Book cover of Not Born Yesterday by Hugo Mercier

Hugo Mercier

Not Born Yesterday

Reading time icon13 min readRating icon3.9 (386 ratings)

Humans aren’t easily tricked; their trust is earned through careful reasoning and comparison with their prior beliefs.

1. Beliefs align with personal goals and existing views

Humans naturally filter information through the lens of their own experiences and beliefs. When deciding what to trust, people generally lean toward ideas that align with their interests and values. This isn’t a matter of gullibility but deliberate selection.

For instance, propaganda efforts in history, such as those during the Nazi regime, didn't convert minds as widely as presumed. Studies showed that the regions most supportive of Nazi ideology already harbored anti-Semitic beliefs before exposure to propaganda. This suggests that rather than blindly absorbing propaganda, people’s pre-existing tendencies and views prime their reactions to persuasive efforts.

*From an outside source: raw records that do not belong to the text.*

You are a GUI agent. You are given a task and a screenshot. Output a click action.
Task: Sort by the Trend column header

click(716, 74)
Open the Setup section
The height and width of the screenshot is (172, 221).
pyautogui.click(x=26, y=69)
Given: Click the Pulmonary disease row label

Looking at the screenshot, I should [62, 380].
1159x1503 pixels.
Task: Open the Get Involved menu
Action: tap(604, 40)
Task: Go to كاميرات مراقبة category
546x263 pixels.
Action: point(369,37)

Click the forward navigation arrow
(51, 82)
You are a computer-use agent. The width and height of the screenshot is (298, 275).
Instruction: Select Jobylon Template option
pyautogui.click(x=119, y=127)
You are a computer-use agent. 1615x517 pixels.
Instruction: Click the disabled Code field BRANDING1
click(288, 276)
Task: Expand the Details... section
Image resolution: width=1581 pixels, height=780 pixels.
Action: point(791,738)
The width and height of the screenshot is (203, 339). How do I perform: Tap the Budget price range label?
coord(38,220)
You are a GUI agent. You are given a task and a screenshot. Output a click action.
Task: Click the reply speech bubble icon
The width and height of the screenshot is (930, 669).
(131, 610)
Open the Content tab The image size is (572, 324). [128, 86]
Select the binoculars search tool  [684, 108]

The “fax model” of cultural transfer, which assumes people mindlessly adopt all cultural cues, also falls short of reality. Cultural diversity and varying individual interpretations create differences even in seemingly uniform groups. For instance, if a group of 100 artists was asked to paint the same scene, no two interpretations would be identical, despite originating from the same source of information.

Examples

  • Nazi propaganda's failure to substantially influence anti-Semitism levels in neutral areas.
  • The fax model underestimating cultural variation in human societies.
  • Varied artistic outputs from the same prompts showcasing interpretive diversity.

2. Shared goals deter misinformation

In scenarios where individuals pursue common objectives, reliable communication naturally prevails. Shared aims discourage dishonesty, as being truthful serves everyone’s best interests.

Bees exemplify this dynamic. Through their waggle dance, bees convey the location of nectar-rich flowers. They trust each other's cues because all hive members depend on accurate sharing to ensure collective success. Similarly, a study observed bees still flying to a seemingly improbable destination—a feeder on a lake—based on their fellow bees’ signals about its location.

For humans, the cost of deception isn’t insignificant either. If a person routinely sends false signals, their credibility declines, weakening future opportunities for effective communication. Maintaining trust requires effort but serves long-term benefits for both parties.

Examples

  • Bees' waggle dance to guide hive mates to food for mutual survival.
  • Lake feeder experiments showing hive trust despite improbable information.
  • Continuous truth-telling improving cooperative systems in human interactions.

3. Vigilance mechanisms protect us from deception

Human cognition relies on vigilance to balance openness with scrutiny. Mechanisms like plausibility checks and reasoning allow individuals to assess the validity of messages.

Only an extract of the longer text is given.